WORK TO BE COMPLETED: Return each entry unchanged.

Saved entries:
--- START ---

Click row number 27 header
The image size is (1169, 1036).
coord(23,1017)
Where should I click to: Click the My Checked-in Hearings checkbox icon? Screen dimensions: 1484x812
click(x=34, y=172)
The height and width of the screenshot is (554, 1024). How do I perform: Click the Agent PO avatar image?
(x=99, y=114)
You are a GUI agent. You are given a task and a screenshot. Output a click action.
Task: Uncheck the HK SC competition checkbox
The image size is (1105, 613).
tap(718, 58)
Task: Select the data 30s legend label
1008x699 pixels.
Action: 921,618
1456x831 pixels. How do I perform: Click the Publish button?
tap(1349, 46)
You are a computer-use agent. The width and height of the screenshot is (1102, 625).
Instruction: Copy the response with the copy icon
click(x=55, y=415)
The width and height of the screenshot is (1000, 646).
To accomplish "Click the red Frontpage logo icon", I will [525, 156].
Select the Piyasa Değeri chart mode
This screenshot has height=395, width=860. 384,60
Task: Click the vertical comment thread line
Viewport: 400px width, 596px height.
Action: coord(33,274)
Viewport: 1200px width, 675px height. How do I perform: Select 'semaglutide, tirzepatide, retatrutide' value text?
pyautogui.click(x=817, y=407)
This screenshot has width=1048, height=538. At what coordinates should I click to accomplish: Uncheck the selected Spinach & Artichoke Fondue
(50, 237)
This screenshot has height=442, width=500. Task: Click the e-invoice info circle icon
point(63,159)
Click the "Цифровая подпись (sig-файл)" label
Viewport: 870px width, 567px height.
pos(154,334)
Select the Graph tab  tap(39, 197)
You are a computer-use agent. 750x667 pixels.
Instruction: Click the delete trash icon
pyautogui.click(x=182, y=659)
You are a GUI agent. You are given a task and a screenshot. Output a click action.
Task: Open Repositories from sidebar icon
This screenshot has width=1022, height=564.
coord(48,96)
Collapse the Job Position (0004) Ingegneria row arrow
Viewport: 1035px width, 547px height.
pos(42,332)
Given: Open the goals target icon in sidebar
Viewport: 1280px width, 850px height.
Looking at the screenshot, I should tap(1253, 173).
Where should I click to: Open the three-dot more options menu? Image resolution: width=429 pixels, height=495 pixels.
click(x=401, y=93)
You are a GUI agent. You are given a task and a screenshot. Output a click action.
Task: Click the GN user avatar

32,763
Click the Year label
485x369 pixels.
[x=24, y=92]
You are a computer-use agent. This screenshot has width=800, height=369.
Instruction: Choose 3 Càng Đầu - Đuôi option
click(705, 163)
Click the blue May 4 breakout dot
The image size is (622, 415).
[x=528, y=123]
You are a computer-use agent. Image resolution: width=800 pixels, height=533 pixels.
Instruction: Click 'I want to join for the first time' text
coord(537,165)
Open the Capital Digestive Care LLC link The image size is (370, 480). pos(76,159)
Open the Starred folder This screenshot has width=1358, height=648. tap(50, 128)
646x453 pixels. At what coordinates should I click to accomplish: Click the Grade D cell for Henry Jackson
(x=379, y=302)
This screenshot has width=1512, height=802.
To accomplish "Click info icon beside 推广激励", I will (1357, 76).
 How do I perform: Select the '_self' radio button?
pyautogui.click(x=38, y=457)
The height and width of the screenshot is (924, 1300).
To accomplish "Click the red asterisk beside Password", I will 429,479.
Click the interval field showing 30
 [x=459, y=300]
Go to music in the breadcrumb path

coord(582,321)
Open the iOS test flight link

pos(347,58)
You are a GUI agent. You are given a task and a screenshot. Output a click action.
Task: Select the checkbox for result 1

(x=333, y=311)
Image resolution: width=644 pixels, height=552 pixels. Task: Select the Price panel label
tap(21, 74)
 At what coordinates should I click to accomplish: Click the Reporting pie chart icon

--- END ---

SOLUTION:
Click row number 27 header
The image size is (1169, 1036).
coord(23,1017)
Where should I click to: Click the My Checked-in Hearings checkbox icon? Screen dimensions: 1484x812
click(x=34, y=172)
The height and width of the screenshot is (554, 1024). How do I perform: Click the Agent PO avatar image?
(x=99, y=114)
You are a GUI agent. You are given a task and a screenshot. Output a click action.
Task: Uncheck the HK SC competition checkbox
The image size is (1105, 613).
tap(718, 58)
Task: Select the data 30s legend label
1008x699 pixels.
Action: 921,618
1456x831 pixels. How do I perform: Click the Publish button?
tap(1349, 46)
You are a computer-use agent. The width and height of the screenshot is (1102, 625).
Instruction: Copy the response with the copy icon
click(x=55, y=415)
The width and height of the screenshot is (1000, 646).
To accomplish "Click the red Frontpage logo icon", I will [525, 156].
Select the Piyasa Değeri chart mode
This screenshot has height=395, width=860. 384,60
Task: Click the vertical comment thread line
Viewport: 400px width, 596px height.
Action: coord(33,274)
Viewport: 1200px width, 675px height. How do I perform: Select 'semaglutide, tirzepatide, retatrutide' value text?
pyautogui.click(x=817, y=407)
This screenshot has width=1048, height=538. At what coordinates should I click to accomplish: Uncheck the selected Spinach & Artichoke Fondue
(50, 237)
This screenshot has height=442, width=500. Task: Click the e-invoice info circle icon
point(63,159)
Click the "Цифровая подпись (sig-файл)" label
Viewport: 870px width, 567px height.
pos(154,334)
Select the Graph tab  tap(39, 197)
You are a computer-use agent. 750x667 pixels.
Instruction: Click the delete trash icon
pyautogui.click(x=182, y=659)
You are a GUI agent. You are given a task and a screenshot. Output a click action.
Task: Open Repositories from sidebar icon
This screenshot has width=1022, height=564.
coord(48,96)
Collapse the Job Position (0004) Ingegneria row arrow
Viewport: 1035px width, 547px height.
pos(42,332)
Given: Open the goals target icon in sidebar
Viewport: 1280px width, 850px height.
Looking at the screenshot, I should tap(1253, 173).
Where should I click to: Open the three-dot more options menu? Image resolution: width=429 pixels, height=495 pixels.
click(x=401, y=93)
You are a GUI agent. You are given a task and a screenshot. Output a click action.
Task: Click the GN user avatar

32,763
Click the Year label
485x369 pixels.
[x=24, y=92]
You are a computer-use agent. This screenshot has width=800, height=369.
Instruction: Choose 3 Càng Đầu - Đuôi option
click(705, 163)
Click the blue May 4 breakout dot
The image size is (622, 415).
[x=528, y=123]
You are a computer-use agent. Image resolution: width=800 pixels, height=533 pixels.
Instruction: Click 'I want to join for the first time' text
coord(537,165)
Open the Capital Digestive Care LLC link The image size is (370, 480). pos(76,159)
Open the Starred folder This screenshot has width=1358, height=648. tap(50, 128)
646x453 pixels. At what coordinates should I click to accomplish: Click the Grade D cell for Henry Jackson
(x=379, y=302)
This screenshot has width=1512, height=802.
To accomplish "Click info icon beside 推广激励", I will (1357, 76).
 How do I perform: Select the '_self' radio button?
pyautogui.click(x=38, y=457)
The height and width of the screenshot is (924, 1300).
To accomplish "Click the red asterisk beside Password", I will 429,479.
Click the interval field showing 30
 [x=459, y=300]
Go to music in the breadcrumb path

coord(582,321)
Open the iOS test flight link

pos(347,58)
You are a GUI agent. You are given a task and a screenshot. Output a click action.
Task: Select the checkbox for result 1

(x=333, y=311)
Image resolution: width=644 pixels, height=552 pixels. Task: Select the Price panel label
tap(21, 74)
 At what coordinates should I click to accomplish: Click the Reporting pie chart icon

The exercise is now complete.